Day 3¶

Full Cow Dataset Pipeline

Today is the all-cow day: a guided, hands-on run-through of every step you learned across Days 1–2, applied end-to-end to the cow dataset. You will not see new concepts here, instead you'll consolidate the workflow by driving it yourself from raw reads through diversity and differential abundance, with two instructor-led check-ins along the way.

How to use this page

Each Phase below is a numbered chunk of work with the condensed commands you need. If you get stuck on the why behind a step, jump back to the corresponding Day 1 or Day 2 page (linked in each phase). The two ⏸ Check-in sections are deliberate pause points, wait for the group before proceeding.

Phase 0: Setup¶

Request an interactive session and load QIIME2:

sinteractive --reservation=microbiome --ntasks=4 --time=06:00:00

module purge
module load qiime2/2026.1_amplicon

Make a fresh working directory for the cow run:

mkdir -p /scratch/alpine/$USER@colostate.edu/cow_pipeline
cd /scratch/alpine/$USER@colostate.edu/cow_pipeline

Cow data location

The cow dataset (manifest, reads, metadata) lives in the workshop class folder on Alpine. Your instructor will share the exact path, copy the manifest, reads, and metadata file into your working directory before starting Phase 1.

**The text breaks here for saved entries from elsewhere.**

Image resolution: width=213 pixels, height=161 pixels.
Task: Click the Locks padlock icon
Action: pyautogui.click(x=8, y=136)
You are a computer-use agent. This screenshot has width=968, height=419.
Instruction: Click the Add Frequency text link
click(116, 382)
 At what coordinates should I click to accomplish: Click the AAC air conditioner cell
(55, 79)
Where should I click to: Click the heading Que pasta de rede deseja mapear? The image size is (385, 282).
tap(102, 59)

Intro: Cow Dataset Overview¶

Before running anything, your instructor will walk through:

Study design, what samples were collected, how, and why
Metadata columns, which variables you'll use as grouping factors
Sequencing setup, primers, region, run structure (single run vs. multi-run merge)

Open the metadata file and the manifest in a text editor and skim them so you know what you're working with.

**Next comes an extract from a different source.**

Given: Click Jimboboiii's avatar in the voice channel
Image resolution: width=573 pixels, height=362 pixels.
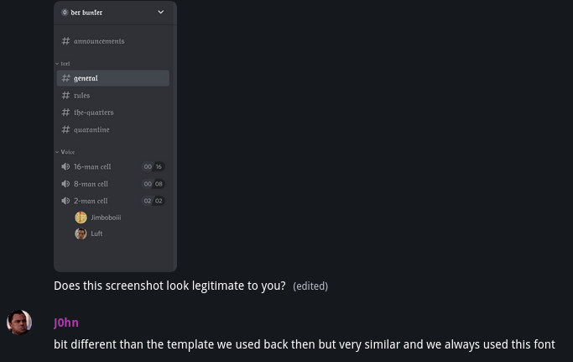Looking at the screenshot, I should (x=81, y=218).
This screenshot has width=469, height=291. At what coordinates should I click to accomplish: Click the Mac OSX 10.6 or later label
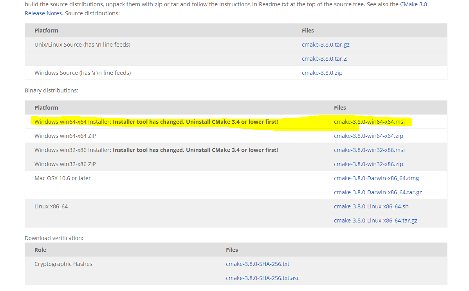point(63,178)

Phase 1: Import, Demultiplex & Sequence Quality¶

Reference: Day 1: Importing Sequences

Import the paired-end manifest as a SampleData[PairedEndSequencesWithQuality] artifact:

qiime tools import \
  --type 'SampleData[PairedEndSequencesWithQuality]' \
  --input-path manifest_cow.txt \
  --input-format PairedEndFastqManifestPhred33V2 \
  --output-path demux_cow.qza

Summarize per-sample read counts and per-base quality:

qiime demux summarize \
  --i-data demux_cow.qza \
  --o-visualization demux_cow.qzv

Open demux_cow.qzv on view.qiime2.org. Look at:

Per-sample read counts, are any samples extremely shallow?
Per-base quality plots, where does the forward read quality crash? The reverse?

You'll use these to pick truncation lengths in Phase 2.

Stop here

Don't move into DADA2 yet. We regroup as a class for Check-in #1 before continuing.

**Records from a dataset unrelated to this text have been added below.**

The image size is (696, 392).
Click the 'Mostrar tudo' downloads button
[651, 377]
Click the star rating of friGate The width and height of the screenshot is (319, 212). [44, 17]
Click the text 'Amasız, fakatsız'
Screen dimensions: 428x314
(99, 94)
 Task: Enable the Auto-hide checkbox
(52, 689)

⏸ Check-in #1: Outputs & Choosing Quality Thresholds¶

Group regroup. Bring your demux_cow.qzv open. Be ready to discuss:

What forward and reverse truncation lengths are you considering, and why?
Are there samples you would drop before DADA2? On what evidence?
How does this run's quality compare to the Day 1 dataset?

This is also the right time to flag any errors from Phase 1 before they propagate.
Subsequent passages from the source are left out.